Exercise goal: Copy the rows from the line with "369x305 pixels. At" up to and including the line with "Action: point(398,108)", swapping "Marketplace" for "Storefront" and leaving everything else as it stands.

Supplied data:
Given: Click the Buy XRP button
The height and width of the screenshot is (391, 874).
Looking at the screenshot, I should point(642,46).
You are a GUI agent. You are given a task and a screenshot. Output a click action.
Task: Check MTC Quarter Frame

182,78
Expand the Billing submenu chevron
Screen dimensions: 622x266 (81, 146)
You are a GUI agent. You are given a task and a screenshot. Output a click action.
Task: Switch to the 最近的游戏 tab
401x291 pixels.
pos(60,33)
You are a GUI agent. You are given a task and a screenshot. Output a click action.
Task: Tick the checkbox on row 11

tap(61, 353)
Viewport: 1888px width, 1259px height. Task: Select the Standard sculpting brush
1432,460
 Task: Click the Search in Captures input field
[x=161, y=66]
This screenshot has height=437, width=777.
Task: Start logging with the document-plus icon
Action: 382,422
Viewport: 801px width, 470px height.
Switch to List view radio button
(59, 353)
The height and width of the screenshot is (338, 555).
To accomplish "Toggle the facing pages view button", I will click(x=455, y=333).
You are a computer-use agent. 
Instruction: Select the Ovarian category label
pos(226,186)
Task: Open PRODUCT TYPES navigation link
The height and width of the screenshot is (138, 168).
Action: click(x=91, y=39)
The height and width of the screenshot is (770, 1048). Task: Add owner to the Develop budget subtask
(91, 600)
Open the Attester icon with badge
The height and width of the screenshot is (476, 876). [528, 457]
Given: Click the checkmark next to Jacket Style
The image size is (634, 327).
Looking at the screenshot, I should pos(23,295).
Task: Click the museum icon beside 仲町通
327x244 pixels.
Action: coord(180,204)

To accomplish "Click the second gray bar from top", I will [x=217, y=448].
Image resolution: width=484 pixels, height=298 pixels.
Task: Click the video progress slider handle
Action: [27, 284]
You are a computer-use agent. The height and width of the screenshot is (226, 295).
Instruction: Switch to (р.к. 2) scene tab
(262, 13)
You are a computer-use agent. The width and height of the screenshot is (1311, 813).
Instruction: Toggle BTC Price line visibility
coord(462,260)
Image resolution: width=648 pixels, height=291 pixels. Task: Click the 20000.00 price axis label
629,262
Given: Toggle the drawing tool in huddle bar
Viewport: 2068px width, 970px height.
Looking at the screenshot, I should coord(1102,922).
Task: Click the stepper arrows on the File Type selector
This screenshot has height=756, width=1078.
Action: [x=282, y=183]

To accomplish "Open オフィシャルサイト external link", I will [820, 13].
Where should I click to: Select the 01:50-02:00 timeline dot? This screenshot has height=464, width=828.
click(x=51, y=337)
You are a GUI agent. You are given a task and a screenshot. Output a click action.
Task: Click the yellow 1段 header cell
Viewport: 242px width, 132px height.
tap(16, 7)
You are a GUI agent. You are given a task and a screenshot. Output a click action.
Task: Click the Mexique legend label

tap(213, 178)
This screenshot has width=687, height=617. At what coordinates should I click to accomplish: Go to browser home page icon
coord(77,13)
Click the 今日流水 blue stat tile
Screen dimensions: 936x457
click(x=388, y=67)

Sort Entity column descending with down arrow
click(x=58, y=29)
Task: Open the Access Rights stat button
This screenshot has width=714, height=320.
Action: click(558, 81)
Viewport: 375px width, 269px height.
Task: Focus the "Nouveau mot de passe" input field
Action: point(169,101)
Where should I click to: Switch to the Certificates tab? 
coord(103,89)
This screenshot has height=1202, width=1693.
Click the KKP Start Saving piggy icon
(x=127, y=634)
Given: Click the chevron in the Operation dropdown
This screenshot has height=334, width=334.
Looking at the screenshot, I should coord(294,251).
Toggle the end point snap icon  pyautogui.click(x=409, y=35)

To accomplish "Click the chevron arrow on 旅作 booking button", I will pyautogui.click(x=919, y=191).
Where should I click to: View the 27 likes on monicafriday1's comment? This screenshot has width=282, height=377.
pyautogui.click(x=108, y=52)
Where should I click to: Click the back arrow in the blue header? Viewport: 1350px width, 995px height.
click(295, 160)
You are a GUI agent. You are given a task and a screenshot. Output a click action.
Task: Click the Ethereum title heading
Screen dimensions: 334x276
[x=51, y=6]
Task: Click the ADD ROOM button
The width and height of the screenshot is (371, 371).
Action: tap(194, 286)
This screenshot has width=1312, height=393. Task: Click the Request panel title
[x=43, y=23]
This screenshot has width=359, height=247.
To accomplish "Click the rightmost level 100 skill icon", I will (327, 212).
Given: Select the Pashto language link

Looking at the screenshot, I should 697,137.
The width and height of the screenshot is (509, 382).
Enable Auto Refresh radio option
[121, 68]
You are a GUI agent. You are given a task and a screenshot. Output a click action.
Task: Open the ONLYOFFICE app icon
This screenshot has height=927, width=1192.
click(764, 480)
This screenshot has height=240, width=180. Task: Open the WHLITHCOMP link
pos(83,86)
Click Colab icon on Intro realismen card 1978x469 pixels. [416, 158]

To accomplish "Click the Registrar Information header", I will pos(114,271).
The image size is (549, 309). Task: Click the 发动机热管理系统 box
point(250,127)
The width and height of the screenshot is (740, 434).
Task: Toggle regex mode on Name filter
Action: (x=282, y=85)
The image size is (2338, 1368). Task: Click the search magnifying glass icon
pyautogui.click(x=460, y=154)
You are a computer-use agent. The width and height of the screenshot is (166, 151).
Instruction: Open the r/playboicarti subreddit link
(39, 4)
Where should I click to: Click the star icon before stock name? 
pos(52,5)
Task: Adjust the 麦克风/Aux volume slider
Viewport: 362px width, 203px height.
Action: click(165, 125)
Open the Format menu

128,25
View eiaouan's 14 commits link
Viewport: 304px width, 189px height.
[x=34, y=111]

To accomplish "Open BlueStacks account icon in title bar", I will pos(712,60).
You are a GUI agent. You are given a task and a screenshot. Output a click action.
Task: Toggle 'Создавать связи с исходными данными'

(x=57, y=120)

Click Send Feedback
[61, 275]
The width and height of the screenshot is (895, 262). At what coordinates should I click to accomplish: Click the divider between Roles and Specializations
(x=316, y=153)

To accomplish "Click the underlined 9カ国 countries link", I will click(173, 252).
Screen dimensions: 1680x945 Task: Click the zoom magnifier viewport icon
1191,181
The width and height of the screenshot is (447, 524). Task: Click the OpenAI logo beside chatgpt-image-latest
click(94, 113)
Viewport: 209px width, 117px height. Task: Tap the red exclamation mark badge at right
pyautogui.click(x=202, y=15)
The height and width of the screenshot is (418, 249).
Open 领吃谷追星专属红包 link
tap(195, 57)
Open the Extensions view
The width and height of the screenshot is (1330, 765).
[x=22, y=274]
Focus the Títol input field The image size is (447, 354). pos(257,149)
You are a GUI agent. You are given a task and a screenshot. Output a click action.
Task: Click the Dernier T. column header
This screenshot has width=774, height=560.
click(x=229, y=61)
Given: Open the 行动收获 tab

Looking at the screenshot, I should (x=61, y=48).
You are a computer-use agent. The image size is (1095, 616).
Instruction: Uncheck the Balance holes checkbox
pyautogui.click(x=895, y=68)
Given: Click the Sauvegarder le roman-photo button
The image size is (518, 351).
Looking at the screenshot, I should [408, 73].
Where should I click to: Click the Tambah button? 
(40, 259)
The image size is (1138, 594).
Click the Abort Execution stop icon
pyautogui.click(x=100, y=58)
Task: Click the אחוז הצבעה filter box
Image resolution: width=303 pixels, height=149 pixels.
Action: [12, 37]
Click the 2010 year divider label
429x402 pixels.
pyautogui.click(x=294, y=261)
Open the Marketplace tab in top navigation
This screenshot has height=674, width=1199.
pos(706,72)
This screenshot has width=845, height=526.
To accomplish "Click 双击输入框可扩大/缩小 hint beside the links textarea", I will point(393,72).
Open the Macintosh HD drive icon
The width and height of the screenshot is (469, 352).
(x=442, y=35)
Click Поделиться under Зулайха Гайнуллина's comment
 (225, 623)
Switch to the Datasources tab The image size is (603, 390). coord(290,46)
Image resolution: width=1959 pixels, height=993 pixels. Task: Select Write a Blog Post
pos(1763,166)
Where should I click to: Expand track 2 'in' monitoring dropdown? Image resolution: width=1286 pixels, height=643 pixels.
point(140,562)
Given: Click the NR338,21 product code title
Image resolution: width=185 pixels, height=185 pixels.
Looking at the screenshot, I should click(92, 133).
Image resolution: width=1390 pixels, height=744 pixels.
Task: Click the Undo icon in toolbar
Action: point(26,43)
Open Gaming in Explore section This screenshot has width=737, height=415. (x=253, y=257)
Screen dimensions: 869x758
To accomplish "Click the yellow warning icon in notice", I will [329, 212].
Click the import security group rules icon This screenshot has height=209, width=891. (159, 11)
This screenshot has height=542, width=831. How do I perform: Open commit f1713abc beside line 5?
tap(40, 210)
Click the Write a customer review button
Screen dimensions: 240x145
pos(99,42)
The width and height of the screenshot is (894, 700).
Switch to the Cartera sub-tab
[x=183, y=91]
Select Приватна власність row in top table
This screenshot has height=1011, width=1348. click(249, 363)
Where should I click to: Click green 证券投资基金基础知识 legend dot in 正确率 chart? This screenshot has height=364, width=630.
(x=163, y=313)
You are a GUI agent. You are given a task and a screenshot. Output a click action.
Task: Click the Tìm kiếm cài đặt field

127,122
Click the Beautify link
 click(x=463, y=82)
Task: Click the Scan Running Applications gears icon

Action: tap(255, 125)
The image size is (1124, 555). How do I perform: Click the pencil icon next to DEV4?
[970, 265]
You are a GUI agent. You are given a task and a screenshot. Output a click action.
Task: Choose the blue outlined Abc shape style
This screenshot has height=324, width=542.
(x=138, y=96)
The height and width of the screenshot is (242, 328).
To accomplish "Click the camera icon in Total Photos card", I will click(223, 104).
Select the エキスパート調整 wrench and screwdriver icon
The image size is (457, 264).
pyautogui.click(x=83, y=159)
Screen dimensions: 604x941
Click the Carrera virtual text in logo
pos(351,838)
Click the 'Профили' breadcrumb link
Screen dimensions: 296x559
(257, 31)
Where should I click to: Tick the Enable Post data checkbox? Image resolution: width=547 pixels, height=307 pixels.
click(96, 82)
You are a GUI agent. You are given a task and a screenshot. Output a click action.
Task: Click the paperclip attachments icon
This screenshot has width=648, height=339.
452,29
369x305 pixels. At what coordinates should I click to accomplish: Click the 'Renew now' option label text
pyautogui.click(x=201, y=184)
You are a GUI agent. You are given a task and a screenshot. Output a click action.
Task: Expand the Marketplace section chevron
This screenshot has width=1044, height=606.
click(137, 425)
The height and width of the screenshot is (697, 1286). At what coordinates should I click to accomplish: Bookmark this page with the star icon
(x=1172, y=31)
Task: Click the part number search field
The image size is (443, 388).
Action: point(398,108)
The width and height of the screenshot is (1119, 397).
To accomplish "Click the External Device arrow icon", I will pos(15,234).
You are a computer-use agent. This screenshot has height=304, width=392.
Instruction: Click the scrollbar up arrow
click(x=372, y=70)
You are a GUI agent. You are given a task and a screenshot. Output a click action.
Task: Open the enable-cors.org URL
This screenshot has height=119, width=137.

Complete response:
369x305 pixels. At what coordinates should I click to accomplish: Click the 'Renew now' option label text
pyautogui.click(x=201, y=184)
You are a GUI agent. You are given a task and a screenshot. Output a click action.
Task: Expand the Storefront section chevron
This screenshot has width=1044, height=606.
click(137, 425)
The height and width of the screenshot is (697, 1286). At what coordinates should I click to accomplish: Bookmark this page with the star icon
(x=1172, y=31)
Task: Click the part number search field
The image size is (443, 388).
Action: point(398,108)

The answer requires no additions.